La Unión Europea ha aprobado el largamente aplazado acuerdo de libre comercio con Mercosur. Tras hacer concesiones de última hora al lobby agrario, Italia abandonó su oposición, allanando el camino para la creación de una nueva zona de libre comercio que engloba a más de 700 millones de personas. Aunque el acuerdo pretende impulsar el comercio y la industria, sigue enfrentándose a la resistencia de agricultores y grupos ecologistas.
Fuente: RT, 9 de enero de 2025
Tras más de un cuarto de siglo de difíciles negociaciones, la UE ha despejado el camino para uno de los mayores acuerdos comerciales del mundo. Una mayoría cualificada de los 27 Estados miembros votó a favor de la firma del acuerdo con el bloque sudamericano Mercosur -Brasil, Argentina, Uruguay y Paraguay-, según confirmaron diplomáticos a las agencias internacionales de noticias el viernes en Bruselas.
El acuerdo creará una zona de libre comercio que abarcará a más de 700 millones de personas y alrededor del 20% del comercio mundial. Para las industrias europeas orientadas a la exportación, representa un avance estratégico. Para muchos agricultores, sin embargo, es una conmoción política.
Italia rompe el bloqueo
El avance se produjo en el último momento. Hace unas semanas, el acuerdo estaba bloqueado por una minoría de Estados miembros. Francia y Polonia se opusieron al principio, mientras que Italia se mantuvo firme hasta poco antes de la votación, exigiendo garantías adicionales para los agricultores europeos.
Roma sólo aceptó respaldar el acuerdo después de que la Comisión Europea presentara nuevas salvaguardias y medidas de apoyo financiero al sector agrario. Con la aprobación de Italia se alcanzó la mayoría cualificada necesaria para la adopción, lo que dio luz verde al Consejo para la firma formal.
En Bruselas, el acuerdo se considera no solo un proyecto económico, sino también una declaración geopolítica. La UE afirma deliberadamente su compromiso con la apertura de los mercados en un momento en que Washington, bajo la presidencia de Donald Trump, sigue aplicando una política comercial proteccionista.
Impulso a las industrias clave
El acuerdo eliminará gradualmente la mayoría de los aranceles y barreras comerciales entre los dos bloques.

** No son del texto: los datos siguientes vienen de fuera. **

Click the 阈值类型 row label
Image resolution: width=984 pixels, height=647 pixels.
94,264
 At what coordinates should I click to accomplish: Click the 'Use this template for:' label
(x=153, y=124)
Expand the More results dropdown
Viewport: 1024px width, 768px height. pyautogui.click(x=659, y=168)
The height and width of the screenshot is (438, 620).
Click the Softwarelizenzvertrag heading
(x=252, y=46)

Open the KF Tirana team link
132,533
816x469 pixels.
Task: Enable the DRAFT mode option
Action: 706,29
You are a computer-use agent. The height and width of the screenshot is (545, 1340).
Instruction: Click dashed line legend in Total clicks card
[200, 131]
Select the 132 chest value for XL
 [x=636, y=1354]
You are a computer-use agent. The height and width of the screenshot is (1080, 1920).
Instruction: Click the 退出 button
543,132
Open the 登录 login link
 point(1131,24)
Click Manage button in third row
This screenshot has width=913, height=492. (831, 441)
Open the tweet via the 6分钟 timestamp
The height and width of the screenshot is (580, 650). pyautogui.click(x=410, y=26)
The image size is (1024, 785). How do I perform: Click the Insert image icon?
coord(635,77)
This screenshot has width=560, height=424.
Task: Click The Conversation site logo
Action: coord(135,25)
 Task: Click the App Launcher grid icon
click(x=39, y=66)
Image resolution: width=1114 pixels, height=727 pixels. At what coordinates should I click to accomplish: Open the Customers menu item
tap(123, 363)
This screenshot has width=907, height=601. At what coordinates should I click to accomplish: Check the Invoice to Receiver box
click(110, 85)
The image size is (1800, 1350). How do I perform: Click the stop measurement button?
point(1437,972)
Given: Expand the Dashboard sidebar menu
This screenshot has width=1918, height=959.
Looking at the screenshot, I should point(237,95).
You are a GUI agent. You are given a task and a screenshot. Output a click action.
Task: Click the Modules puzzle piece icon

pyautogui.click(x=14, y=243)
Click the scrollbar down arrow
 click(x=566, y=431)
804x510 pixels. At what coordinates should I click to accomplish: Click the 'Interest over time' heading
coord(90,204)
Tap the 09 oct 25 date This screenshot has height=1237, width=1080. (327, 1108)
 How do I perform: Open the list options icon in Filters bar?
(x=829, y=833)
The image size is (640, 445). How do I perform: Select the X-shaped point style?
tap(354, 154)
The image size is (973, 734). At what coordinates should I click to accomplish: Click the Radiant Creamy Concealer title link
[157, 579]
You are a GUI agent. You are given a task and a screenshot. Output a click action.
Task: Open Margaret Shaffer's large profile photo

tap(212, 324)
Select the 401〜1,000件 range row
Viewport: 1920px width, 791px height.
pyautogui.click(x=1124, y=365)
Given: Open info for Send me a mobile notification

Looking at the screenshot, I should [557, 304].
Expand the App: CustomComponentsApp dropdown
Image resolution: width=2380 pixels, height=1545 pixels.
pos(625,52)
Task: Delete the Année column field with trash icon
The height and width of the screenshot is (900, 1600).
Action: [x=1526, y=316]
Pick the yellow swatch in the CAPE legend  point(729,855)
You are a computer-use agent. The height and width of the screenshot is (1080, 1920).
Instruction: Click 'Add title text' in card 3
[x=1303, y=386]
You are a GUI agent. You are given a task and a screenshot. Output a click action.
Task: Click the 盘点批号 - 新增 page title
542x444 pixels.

Se espera que las industrias europeas básicas sean las más beneficiadas.
En la actualidad, los automóviles exportados a los países del Mercosur se enfrentan a derechos de importación de hasta el 35%, aranceles que se eliminarán casi por completo en los próximos años. Los sectores de ingeniería mecánica, química y farmacéutica llevan mucho tiempo presionando para que se concluya el acuerdo.
Según la Comisión Europea, las exportaciones a Sudamérica podrían aumentar hasta un 39%, lo que equivaldría a un incremento comercial anual de unos 49.000 millones de euros. El acuerdo podría contribuir a garantizar o crear más de 440.000 puestos de trabajo en toda Europa.
Los agricultores, entre la protección y la desconfianza
Las organizaciones agrarias siguen sin estar convencidas. Los agricultores de Francia, Polonia y Austria temen que las importaciones sudamericanas de carne de vacuno, aves de corral, azúcar y etanol, más baratas, ejerzan una fuerte presión sobre los precios. Sólo en 2024, la UE importó más de 200.000 toneladas de carne de vacuno de los países del Mercosur.
Para frenar el descontento, la UE ha incorporado amplios mecanismos de salvaguardia. Los productos sensibles estarán sujetos a contingentes de importación, un seguimiento estricto y la posibilidad de suspender las reducciones arancelarias en caso de perturbación del mercado. La Comisión también presentará informes semestrales sobre el impacto de las importaciones.
Los funcionarios de Bruselas subrayan que todas las normas de la UE sobre medio ambiente, bienestar animal y seguridad alimentaria se aplicarán a las importaciones procedentes de los países del Mercosur. Sin embargo, los críticos dudan de que estas normas puedan aplicarse eficazmente, sobre todo en lo que respecta a la deforestación y el impacto climático en la región amazónica.
Ceremonia de firma en Paraguay
Se espera que la ceremonia formal de firma tenga lugar en los próximos días en Paraguay, país que ostenta actualmente la presidencia de Mercosur. La Presidenta de la Comisión Europea, Ursula von der Leyen, y el Presidente del Consejo Europeo, António Costa, asistirán en representación de la UE.
Aunque el acuerdo aún requiere una ratificación formal, el proceso político se considera concluido. Lo que queda es una profunda división entre industria y agricultura, librecambistas y proteccionistas. Para los dirigentes de la UE, el acuerdo supone una afirmación histórica de la independencia económica de Europa; para muchos agricultores, señala el inicio de una nueva lucha por la supervivencia.